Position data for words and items
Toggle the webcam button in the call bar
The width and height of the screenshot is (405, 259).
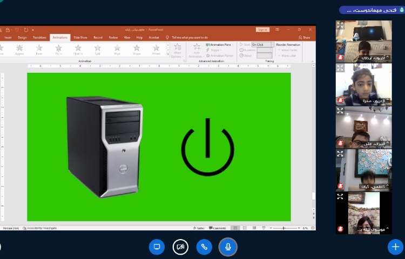180,247
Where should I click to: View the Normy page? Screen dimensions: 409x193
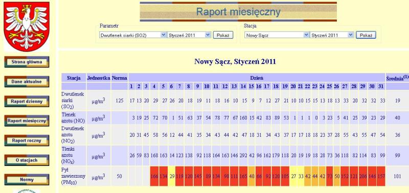click(27, 180)
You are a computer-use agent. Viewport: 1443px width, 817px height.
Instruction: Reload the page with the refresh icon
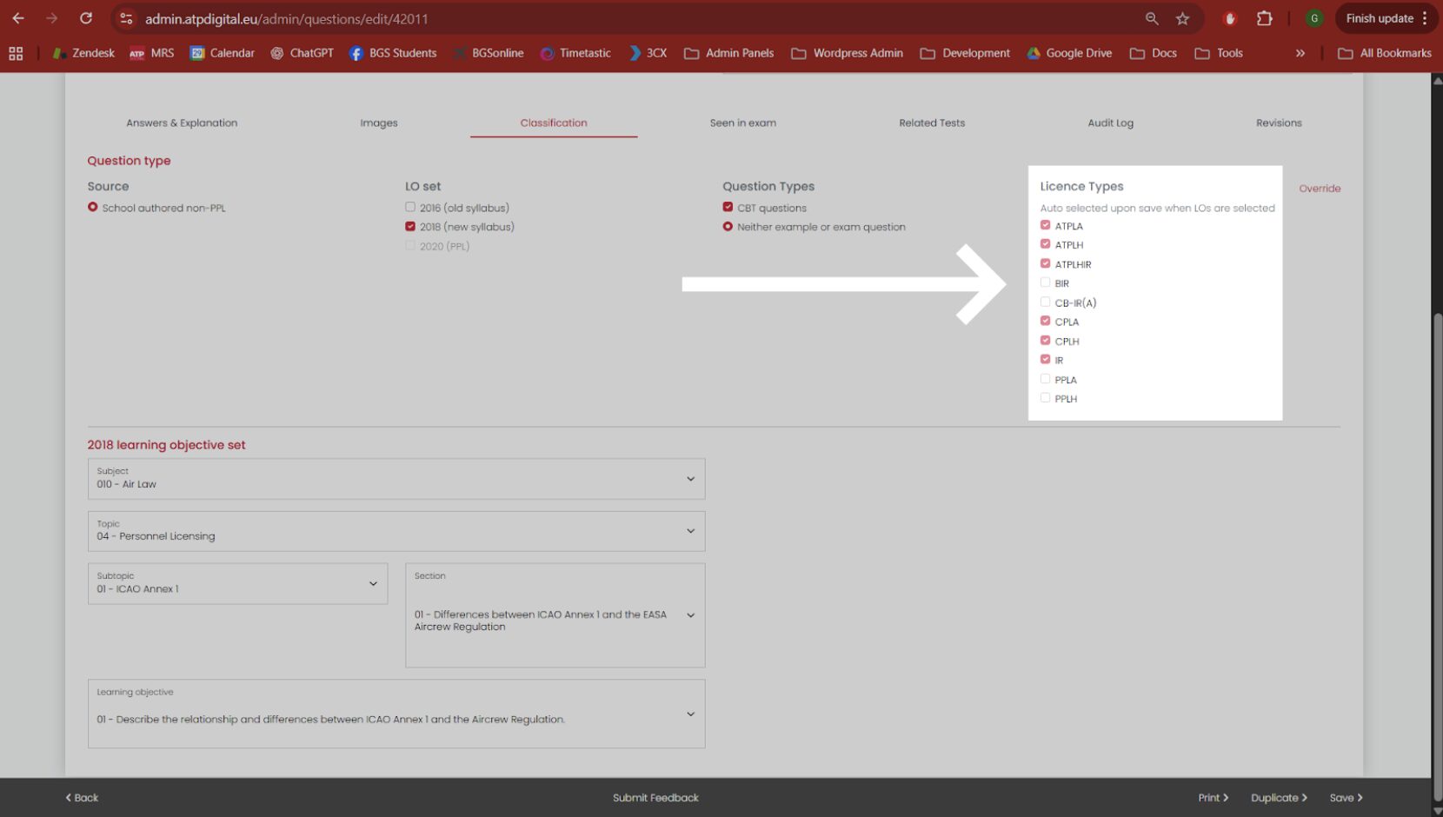[86, 18]
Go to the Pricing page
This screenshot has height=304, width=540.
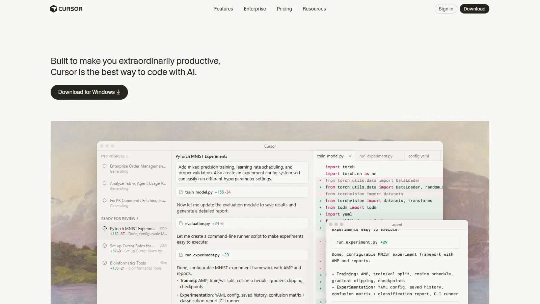pos(284,9)
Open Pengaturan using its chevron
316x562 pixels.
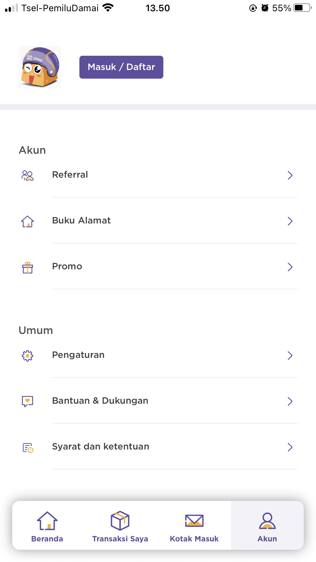pyautogui.click(x=290, y=356)
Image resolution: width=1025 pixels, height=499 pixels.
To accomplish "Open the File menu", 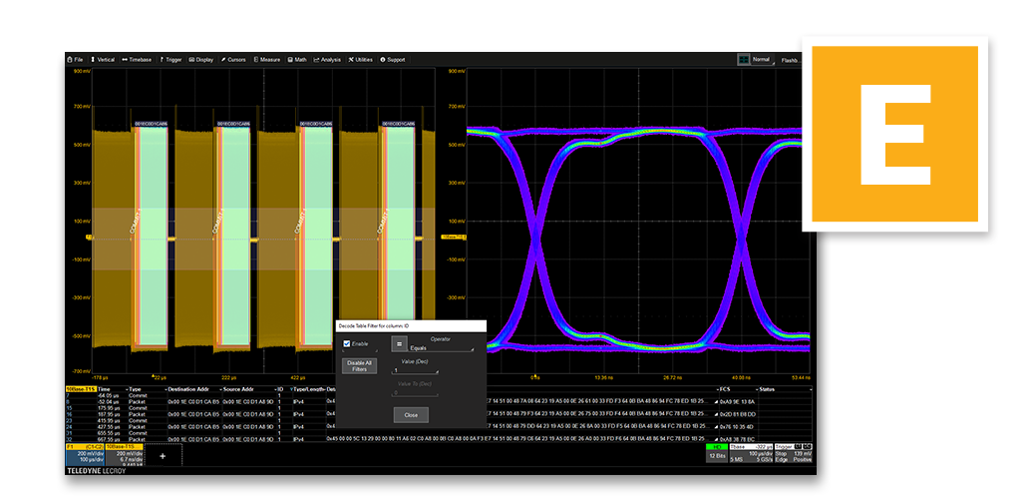I will tap(76, 60).
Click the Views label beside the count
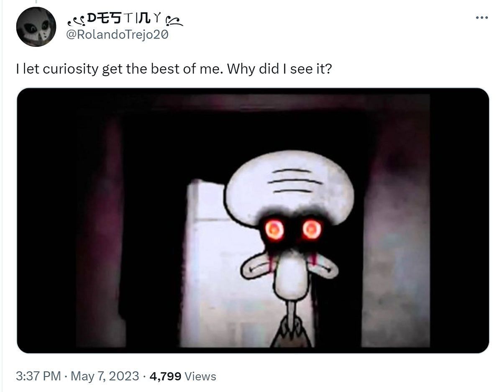Viewport: 502px width, 392px height. pos(200,376)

## Requirements
Return every line of the entries above that contains the string "page". Treat uppercase and lowercase letters as different.

## Finished exercise
Where should I click to: View the Normy page? Screen dimensions: 409x193
Instruction: Reload the page with the refresh icon
Go to the Pricing page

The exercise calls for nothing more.